**Your goal:**
Filter the entries for the word "agent". Copy each line in which it occurs.

**Record excerpts:**

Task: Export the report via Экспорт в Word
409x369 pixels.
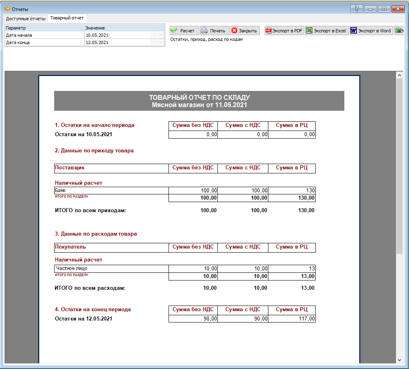Action: coord(371,31)
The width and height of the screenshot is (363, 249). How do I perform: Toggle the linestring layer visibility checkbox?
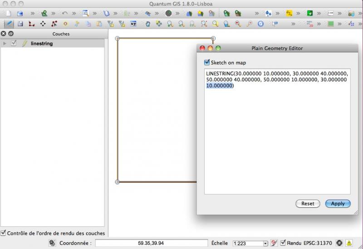tap(14, 44)
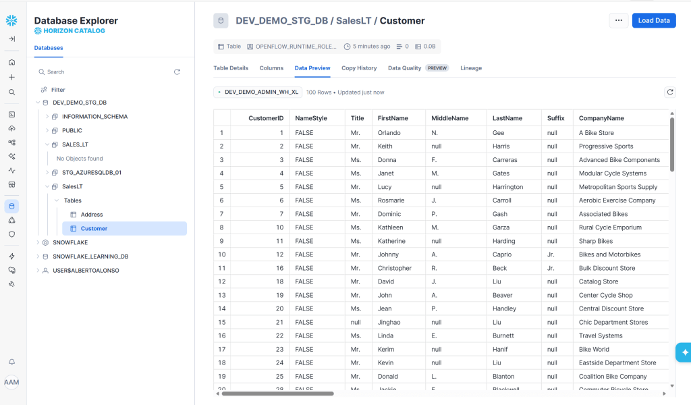Click the blue AI assistant sparkle button
The image size is (691, 405).
(684, 352)
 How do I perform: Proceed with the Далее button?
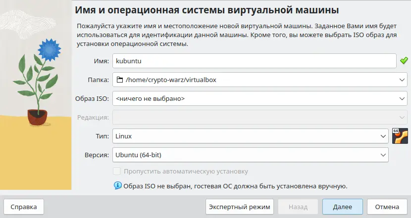[343, 207]
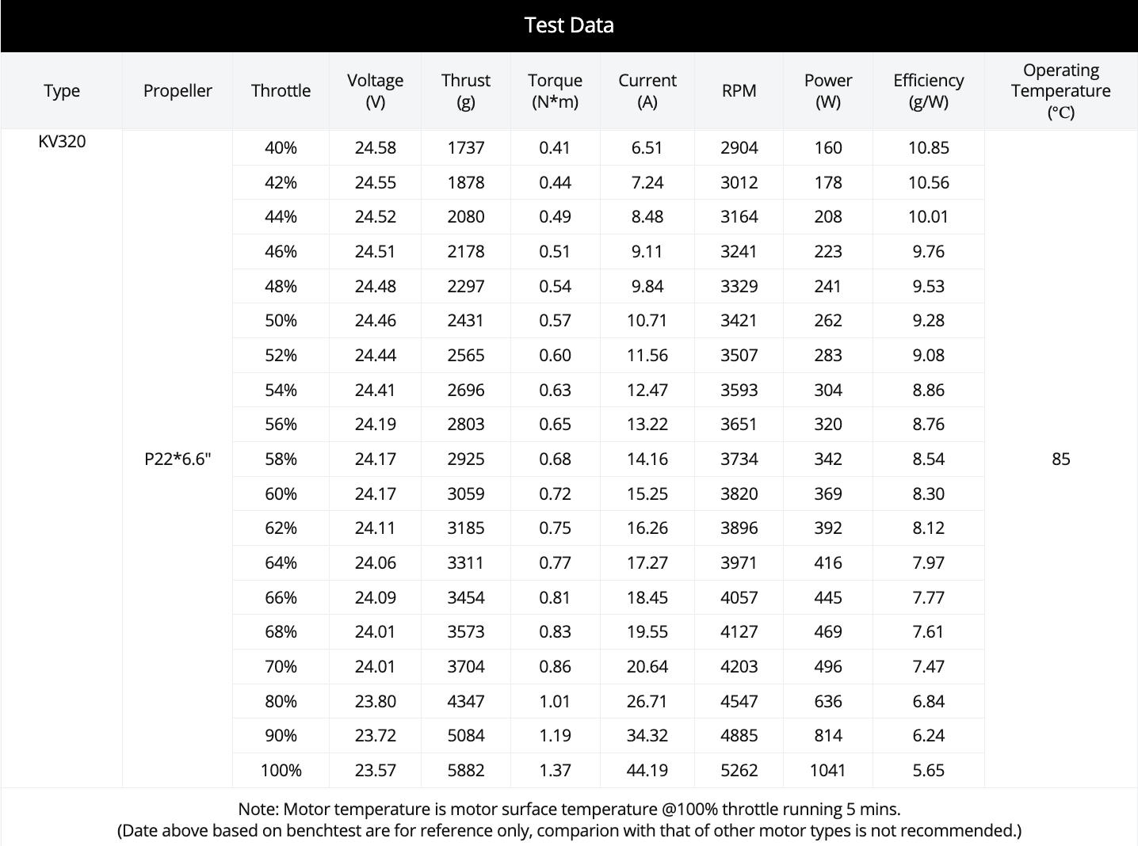Screen dimensions: 1138x846
Task: Click the Propeller column header
Action: pos(178,91)
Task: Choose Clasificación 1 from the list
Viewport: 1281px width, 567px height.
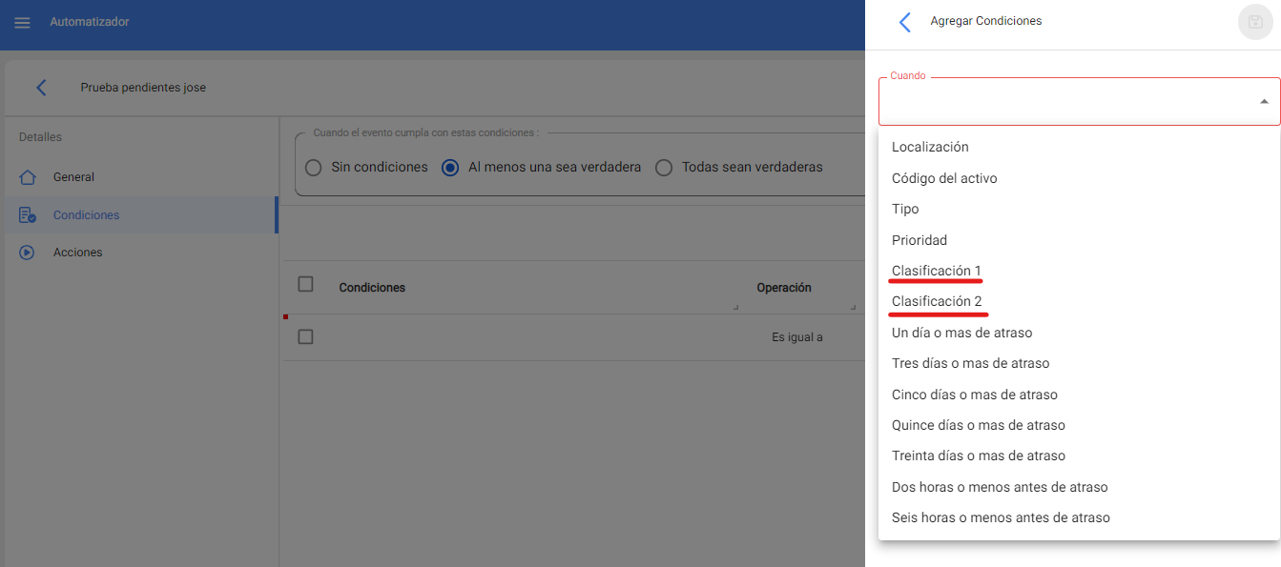Action: coord(936,272)
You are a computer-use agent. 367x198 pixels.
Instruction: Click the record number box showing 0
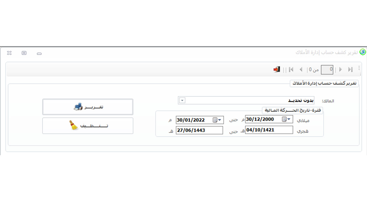327,70
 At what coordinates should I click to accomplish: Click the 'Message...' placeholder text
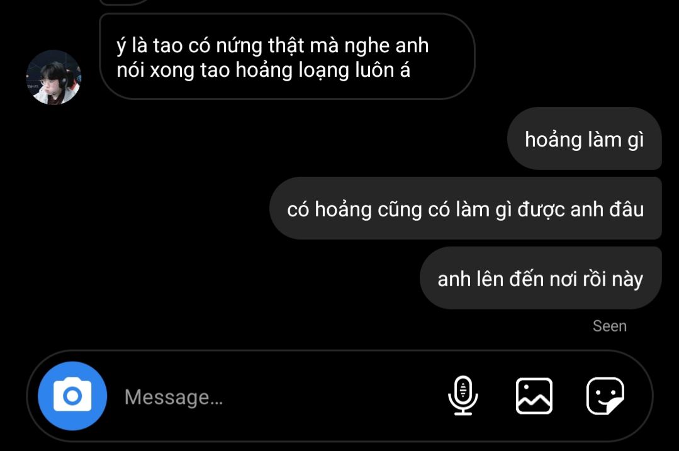point(174,397)
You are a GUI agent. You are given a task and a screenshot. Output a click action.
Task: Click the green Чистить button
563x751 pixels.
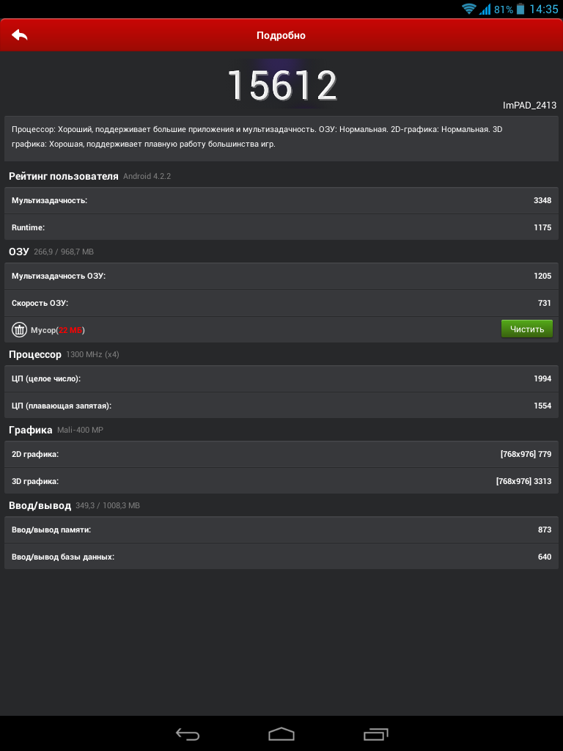(x=526, y=329)
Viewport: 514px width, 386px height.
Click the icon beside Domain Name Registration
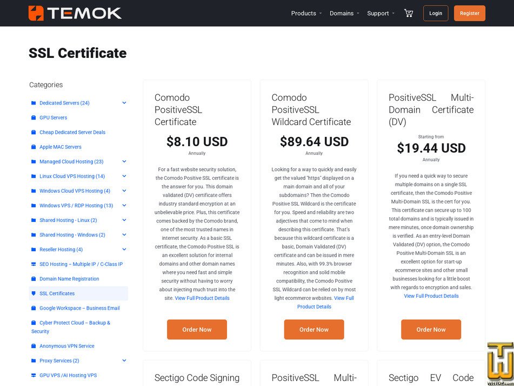(x=34, y=278)
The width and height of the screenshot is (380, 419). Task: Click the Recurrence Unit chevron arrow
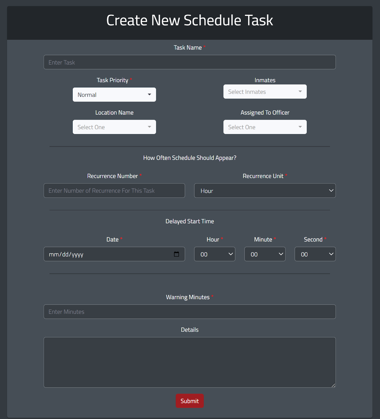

**Exercise response:**
You are a computer-use agent. 367x198 pixels.
You are a GUI agent. You are given a task and a screenshot. Output a click action.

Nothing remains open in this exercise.